偽装をつくった背景は? その2

私は現在、地元の農産物直売所である「吉井物産センターふれあいの里」の理事を務めています。近年、景気の低迷や競争相手の出現により、この直売所も年々売り上げが減少していますが、現在でも関東で有数の売り上げを誇る店であり、農家の生産物、つまり野菜などの生鮮品を主力の商品として、年間6億円以上売り上げがあるのは、全国に数多くある農産物直売所の中でもトップクラスであると思います。

今日も年末の混雑に対応するため、役員が総出で売り場の手伝いを行いました。開店前から数多くのお客さんが列を作って並んでおり、店内にぎっしり並んでいた農産物などの商品も、午前中にほとんどが売れてしまう状況です。
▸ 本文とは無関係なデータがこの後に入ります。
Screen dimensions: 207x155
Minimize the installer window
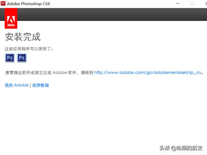pos(177,4)
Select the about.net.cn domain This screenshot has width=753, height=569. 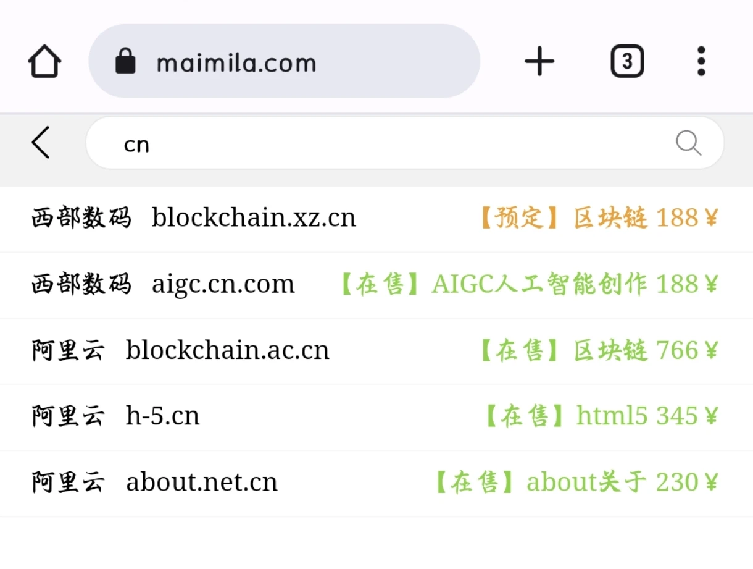pos(201,483)
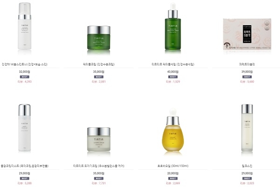Click the 29,000원 price under coating mist
280x187 pixels.
24,173
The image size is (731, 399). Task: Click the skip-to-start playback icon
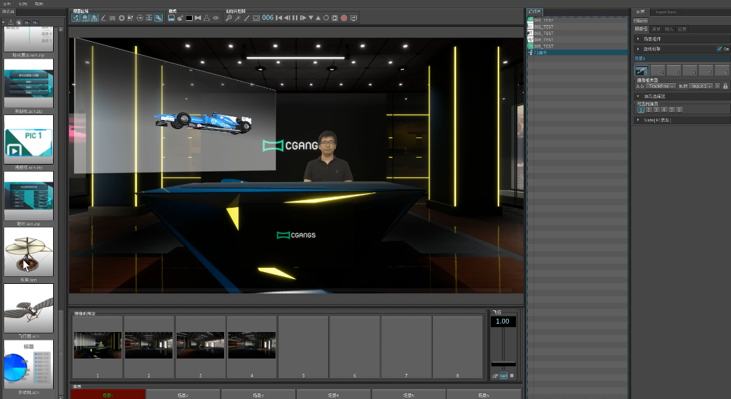tap(279, 17)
さて、この年末商戦の中で、ふれあいの里で一番人気があるのは「下仁田ネギ」と「椎茸」です。お歳暮の需要から、良品を箱詰めしたものをお客さんは求めにきます。しかし、贈答用の良品には厳しい基準があります。大きさ・形・色など基準をクリアしたものでなければ、贈答用として箱詰めすることは許されません。この基準があってはじめて贈答用として信頼を得るわけであり、そこに付加価値があるのですから当然のことではあります。ですが、椎茸にしろ下仁田ネギにしろ、基準をクリアする良品は生産したものの一部であるということは、生産に携わってない方も少し考えれば想像に難くないでしょう。ですからこれら数が限定された人気商品は、結果としてすぐに売り切れてしまうことになります。

ところが年末商戦のごった返しかつ殺気だった売り場の中では、目的の商品が売り切れで買うことができなかったお客さんから、多くの苦情を頂くことになります。「遠くからわざわざ買いに来たのにもう品切れなのか」「せっかく来ても買いたいものがないじゃないか」・・・。
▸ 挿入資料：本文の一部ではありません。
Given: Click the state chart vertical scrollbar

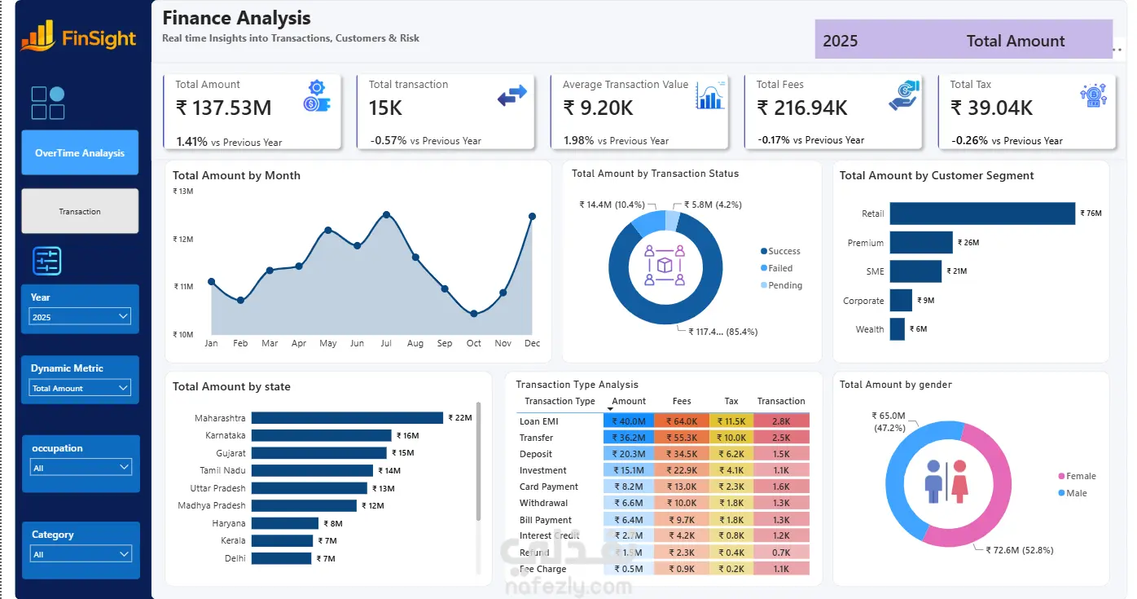Looking at the screenshot, I should [478, 461].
もちろんそういう状況は毎年繰り返され、いくつかの対策もとってはいます。しかし、この直売所は、「吉井町で採れた新鮮な野菜を直売する」と謳っており、それが安心安全のブランドをつくって売り上げを確保してきた経緯があります。それが強みでもあるのですが、それは同時に弱点にもなります。つまり、限定された一地域で生産されたもののみに商品を頼っていることで、気候変動などの影響をもろに受け、「不作の時はものがない」という状況が生まれてしまうということです。

スーパーなどでは、ある地域が不作でも、別の地域やさらには日本以外の国から野菜を調達できるわけですから、常に品揃えを確保することができます。現在日本では、食品に関する数々の偽装や、危険な輸入食品、食糧自給率の低下などに危機感を覚え、「地産地消」が声高に叫ばれています。しかし、今述べたような地産地消のリスクについて、どれだけの消費者が理解をしているでしょうか。「無い物ねだりをしない」という覚悟を持って、地産地消を求めているといえるでしょうか。

ここで、気候変動という要素を無視した上で、「年末に向けた増産体制はとれないのか」という点について考えてみたいと思います。分かりやすい作物として椎茸を例に考えてみます。椎茸は原木である楢や椎の木に菌を植えて栽培するのですが、椎茸が出てくるまで一年くらいかかります。また、ハウスで温度管理を行ったとしても、椎茸の旬は春と秋であり、その時期が生産と出荷のピークになります。年末に向けてたくさんの菌を植えたとしても、それ以外の時期に大量に生産した椎茸を捌くことができなければ、椎茸農家としては大赤字になってしまいます。つまり、ほんの一週間程度の年末のピークのためだけに、増産体制を敷くということは不可能なことなのです。

他の国の事情は知りませんが、日本の年末商戦の購買動向というのは異常なものがあります。かつて私の友人が大学生の時、年末の特設会場で海産物の販売のバイトをしたときに聞いた話ですが、試食用としてお客に味見をさせるものにはある程度まともなものを用意して、実際に箱に入っているものは全く別の劣悪品を売っていた、と聞きました。それを正月になってから食べてみて、試食品と味が違うと感じても、特設会場は既になく苦情のいいようもありません。ましてお歳暮で人に送ったとしたら味の確認もできないということです。